Burada en güzel olanı ve doğru cevabı, “hiç söylemem” olmalıdır.
Bir insan niçin yalan söyler?
Başkasına bir zarar vermiştir, bu zararın tespit edilmesini istememektedir veya başkasına zarar vermek istemektedir de onun yolunu hazırlamaktadır. İşte yalan bu zamanlarda kullanılmaktadır.
Şöyle etrafınızdaki arkadaşlarınızı veya kendinizi bir kontrol edin. Yalan söyleyenler bu yalanı söyleme ihtiyacını niçin hissetmektedirler?
Bir de adam ruh hastasıdır. Başkalarının dertlenmesinden ve üzüntü çekmesinden zevk almaktadır. Onun için yalana başvurmaktadır.
SÖYLEYENİ YAKAN ATEŞ, YALAN
Bir şehirde, yalan söyleyerek insanları kandıran ve onların şaşkınlıklarına bakarak onlarla alay eden bir delikanlı yaşarmış.

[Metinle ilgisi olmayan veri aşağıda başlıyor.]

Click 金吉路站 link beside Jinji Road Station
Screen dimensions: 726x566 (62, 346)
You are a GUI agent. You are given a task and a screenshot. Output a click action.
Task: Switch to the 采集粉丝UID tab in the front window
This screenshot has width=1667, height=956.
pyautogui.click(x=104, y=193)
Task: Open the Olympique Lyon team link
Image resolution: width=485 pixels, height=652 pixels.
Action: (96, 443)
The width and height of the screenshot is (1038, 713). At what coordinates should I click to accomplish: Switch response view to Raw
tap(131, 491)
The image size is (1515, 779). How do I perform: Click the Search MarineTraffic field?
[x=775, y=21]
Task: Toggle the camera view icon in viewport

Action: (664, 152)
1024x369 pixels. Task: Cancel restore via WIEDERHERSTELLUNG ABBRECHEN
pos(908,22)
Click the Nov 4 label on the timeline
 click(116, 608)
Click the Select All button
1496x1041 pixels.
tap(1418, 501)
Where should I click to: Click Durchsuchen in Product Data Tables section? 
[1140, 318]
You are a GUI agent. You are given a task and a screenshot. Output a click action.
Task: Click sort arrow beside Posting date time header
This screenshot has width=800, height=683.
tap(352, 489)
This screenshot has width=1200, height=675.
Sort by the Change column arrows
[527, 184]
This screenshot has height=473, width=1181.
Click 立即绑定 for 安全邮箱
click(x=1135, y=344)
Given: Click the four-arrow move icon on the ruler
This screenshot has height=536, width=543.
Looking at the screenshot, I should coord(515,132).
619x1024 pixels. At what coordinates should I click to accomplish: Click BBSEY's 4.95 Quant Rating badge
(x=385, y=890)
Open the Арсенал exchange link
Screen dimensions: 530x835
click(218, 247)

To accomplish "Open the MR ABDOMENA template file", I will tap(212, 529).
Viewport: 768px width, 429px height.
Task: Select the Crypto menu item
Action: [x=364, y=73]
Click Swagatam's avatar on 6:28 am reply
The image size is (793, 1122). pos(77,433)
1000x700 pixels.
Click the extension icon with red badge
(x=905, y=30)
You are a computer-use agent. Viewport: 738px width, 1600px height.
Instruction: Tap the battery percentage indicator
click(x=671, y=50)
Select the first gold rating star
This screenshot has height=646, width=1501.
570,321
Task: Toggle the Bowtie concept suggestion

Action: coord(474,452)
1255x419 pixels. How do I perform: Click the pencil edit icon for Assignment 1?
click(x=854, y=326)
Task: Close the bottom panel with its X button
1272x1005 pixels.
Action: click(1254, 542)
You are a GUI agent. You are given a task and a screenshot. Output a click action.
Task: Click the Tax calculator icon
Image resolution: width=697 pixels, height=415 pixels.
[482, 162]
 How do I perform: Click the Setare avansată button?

Evlerine yakınında ise günün beş vaktinde dolup boşalan bir cami varmış.
Her gün beş vakit; sabah, öğle, ikindi, akşam ve yatsı namazlarını Müslümanlar hep birlikte cemaat halinde namazlarını bu camide kılarlarmış.
Bizim yalancı delikanlı, camide ki insanlarla alay etmek istemiş ve bir gün sabah namazına gelen Müslümanlara dönerek avazı çıktığı kadar yüksek sesle bağırmış:
“Yangın var. Yanıyoruz. Bizi kurtarın…”
Cemaat hemen camiyi boşaltarak bu sesin gelmekte olduğu yere koşmuşlar. “Yangın nerede?” demişler. Delikanlı;
“İşte…” demiş. Önünde yanmakta olan bir mumu göstermiş.
Cemaat, delikanlıya öfkelenmiş ama ona bir şey de yapmamışlar. Sadece;
“Bu kadar insana yalan söylemeye utanmıyor musun?” demişler. Homurdana homurdana orayı terk etmişler.
Aradan üç beş gün geçmiş. Bu sefer bir öğle namazı vakti delikanlı yine avazı çıktığı kadar bağırarak, yangın olduğunu ve yanmakta olduklarını söylemiş.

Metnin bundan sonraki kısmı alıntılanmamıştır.